When singing cowboy Gene Autry coined ‘Old Faithful’ – a song now more commonly associated with rugby league’s Hull FC – it was written about a horse. Rugby league fans from the west side of the River Hull then adopted it in tribute to inter-war points-scoring machine Joe Oliver. Should your local club run ever suddenly break into spontaneous song, they might well dedicate it to Shimano’s 105 pedals.
“Old Faithful, we’ll roam the range together; Old Faithful, in any kind of weather,” the song goes, and that’s the beauty of Shimano’s mid-range SPD-SL pedals. Trickle-down tech means the latest iteration of the 105 pedals offer top quality and reliability at a price that’s difficult to argue with. Racing, training, commuting – you won’t get very far without pedals, but with Shimano’s 105 SPD-SL 5800 you’re well set for whatever riding you wish to take on.
Are they the best pedals out there? Well no, they only sit third in Shimano’s pedal line-up for starters, but relative to cost they deliver superb bang for your buck. The 5800-series pedals, launched in 2014/15 with the slick reimagining of Shimano’s third-tier 105 groupset, really stepped things up from what was already a value-for-money hotspot.
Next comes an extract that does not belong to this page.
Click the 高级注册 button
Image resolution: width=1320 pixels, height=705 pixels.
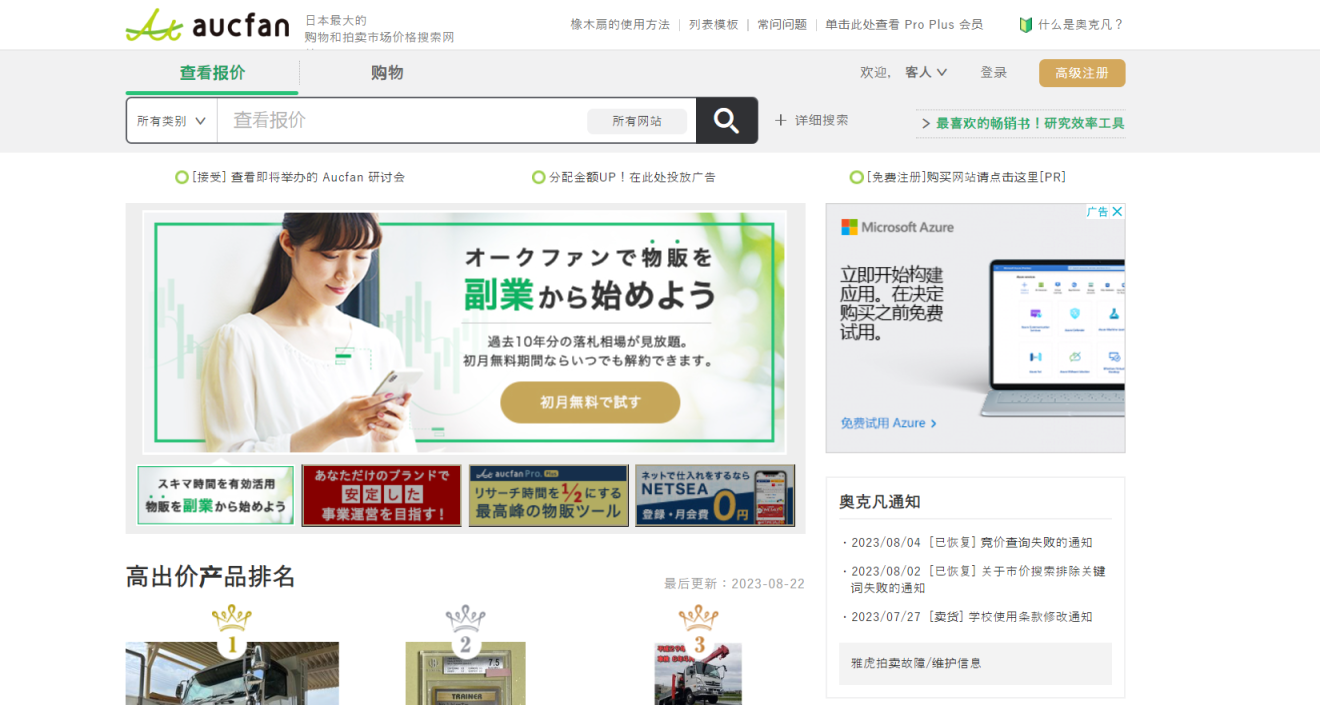1081,72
Out went the aluminium pedal body in favour of carbon, with a steel contact plate, and consequently down went the weight. The current iteration of Shimano’s 105 pedals tip the scales at 276g, whereas the latest second-tier Ultegra pedals weigh in at 259g and the new Dura-Ace pedals – introduced as part of the overhaul of Shimano’s flagship groupset earlier this year – are just 228g per pair, as a result of using more carbon.
But really we’re talking marginal gains and you have to pay for that lower weight: £40 more for Ultegra and nearly £100 more for Dura-Ace. Dedicated weight weenies might be happy to shell out – and would also be inclined to look at Speedplay’s Zero pedals or Time’s Xpresso line-up – but the 105 pedals all but match those more expensive offerings.
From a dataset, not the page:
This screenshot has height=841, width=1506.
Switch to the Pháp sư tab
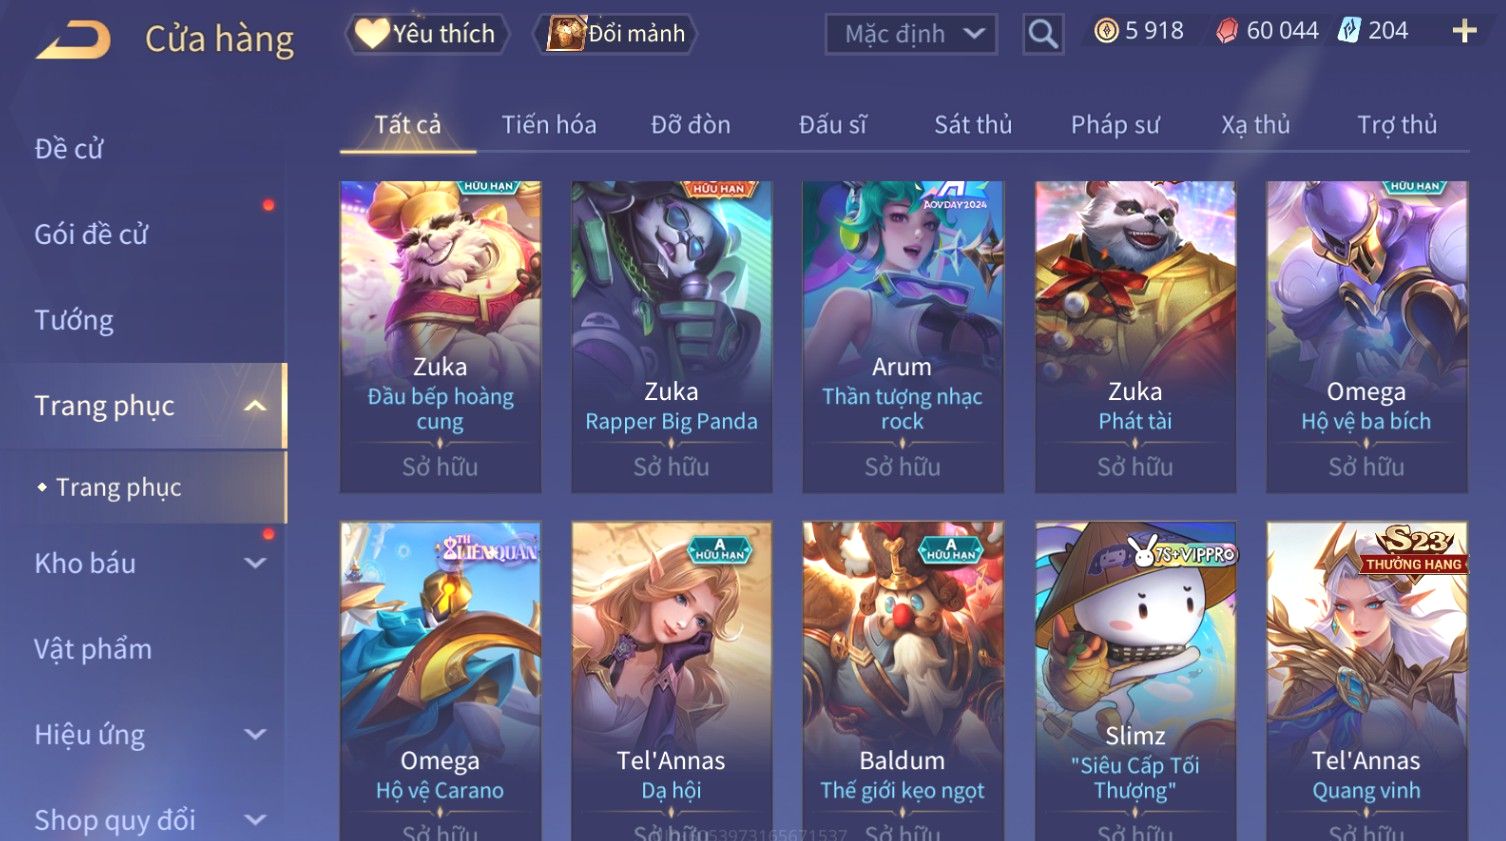tap(1115, 125)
The aforementioned trickle-down tech means you still get a rigid pedal, with a wide, secure berth for your cleats and that satisfying snap when you clip in or out. The 105s even look near-identical aesthetically – with the uniformity of Shimano’s pedal system range one of its major attractions.
We picked the Shimano 105 SPD-SL 5800 pedals in last year’s RCUK 100, and when it comes to value for money you’re still going to be hard pushed to find better. Shop around a bit and, having been around for a couple of years now, you’ll find them for even more affordable prices too.
Sure, they may not be the lightest or flashiest in the Shimano range, but if you’re after a very solid, reliable and affordable set of pedals, 105 will serve you well. The Old Faithful of the pedal world.